I had prior experience with the various HTTP methods so I knew how to use them in a RESTful API. For the sake of completeness, I did still want to outline how I used them though. When I think of an entity in software, I think of four operations that can be enacted on that entity: create, read, update, and delete (or CRUD). I use four main HTTP methods that all correspond to an action. POST corresponds to create, GET corresponds to read, PUT corresponds to update, and DELETE corresponds to delete. To operate on a calendar with the API the following HTTP methods can be used with intuitive endpoints. POST /calendars creates a new calendar and returns its ID, GET /calendars/{calendarId} reads the calendar; PUT /calendars/{calendarId} updates the calendar; and DELETE /calendars/{calendarId} deletes the calendar. Designing my API like this follows best practices and expectations much closer. The endpoints almost document themselves and it minimizes the amount of scrutiny that developers need to work with the API as a whole.

What I learned about status codes relates to HTTP methods, which is why I wanted to at least bring up the various HTTP methods. Different status codes work better or are more of a best practice to return for different methods. Here is a list of all the different successful status codes that I used for the Calendar API: 200, 201, 202, and 204. Most APIs have a 200, but I have not experienced too many with the other three status codes. 200 is the standard OK status code but is probably overused to simply mean that nothing went wrong while executing the endpoint. What I did not realize was that there are far more 2xx codes that can give additional insight into what happened as a result of an endpoint being called. 201 means that an entity was successfully Created. A 202 means Accepted, which is more common in denoting that an endpoint is asynchronous, the request passed initial validation, and the request has been queued for action later on. 204 means the execution was successful but there is No Content and does not return anything. The error statuses that I used did not seem unfamiliar to me, but for some reason, I feel like most developers design APIs to simply return a 200 for every successful execution instead of giving a more specific success code.

Overall, this API was designed much better than the ones I have created in the past for personal projects, which was completely intentional.

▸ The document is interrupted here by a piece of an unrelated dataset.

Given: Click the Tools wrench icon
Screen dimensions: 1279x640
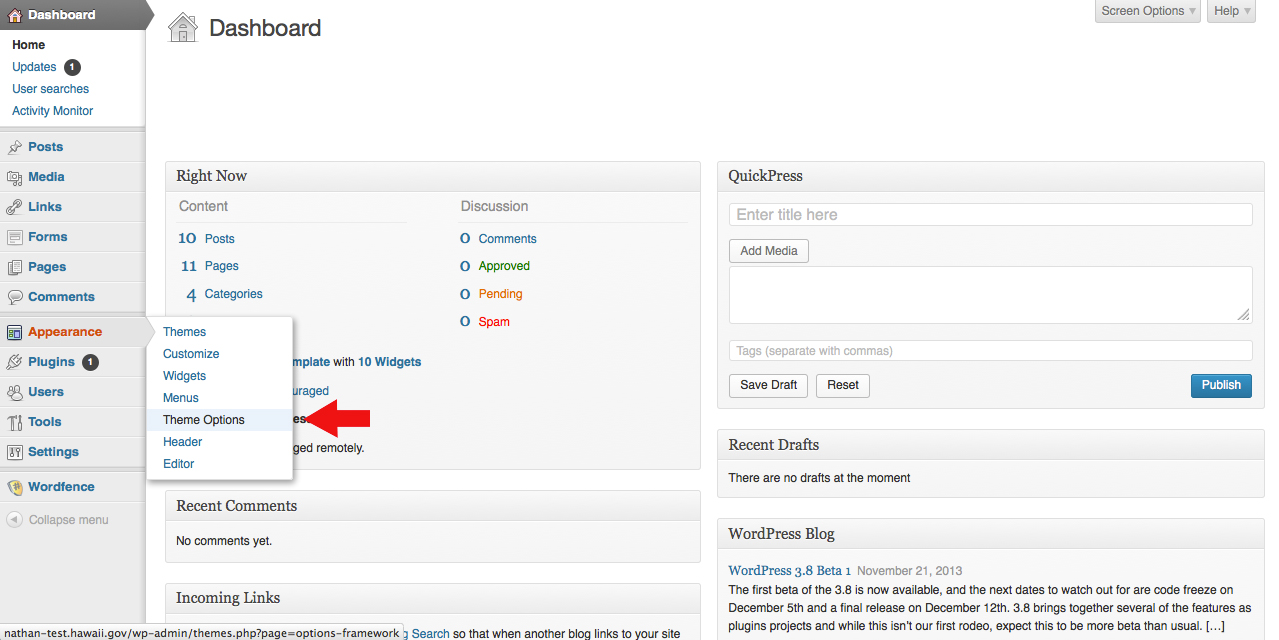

I wanted to design a more intuitive API because I knew that I wanted to publish it on RapidAPI. Since this service’s availability goes beyond me, I wanted to make sure that the developer experience was a good one.

API Gateway Service Proxy Integrations

I have previously implemented API Gateway Service Proxy Integrations, but those prior configurations were nothing like what I did for the Calendar API. This time around, I wanted to get deeper into Velocity and implement full endpoints instead of the simple, internal-use-only endpoints that I had done before. Velocity might not be the nicest language to work with, but I set out to understand more of the capabilities of this feature, not with time efficiency in mind. For that reason, I do not recommend going the service proxy integration route for any endpoint with data transformation.

I wrote service proxy integrations for two main types of actions: reading from DynamoDB and putting events to an SNS topic. I had previously configured DynamoDB service proxy integrations, so I was not too worried about getting the integration working correctly. Especially with the CDK, the integration configuration is fairly straightforward and there is even an example on the apigateway.AwsIntegration class’s documentation page.

The one part about setting up the DynamoDB integration that was slightly tricky was around setting default values. For example, if there is an optional attribute in an item, I wanted to either exclude it from a response or provide a default value. I could not find any solid examples of this when I looked. Instead what I ended up doing was setting a variable’s value based on a condition that included looking for a value. There was a weird bit of Velocity syntax involved with casting an undefined value as a string, which you can see in the example.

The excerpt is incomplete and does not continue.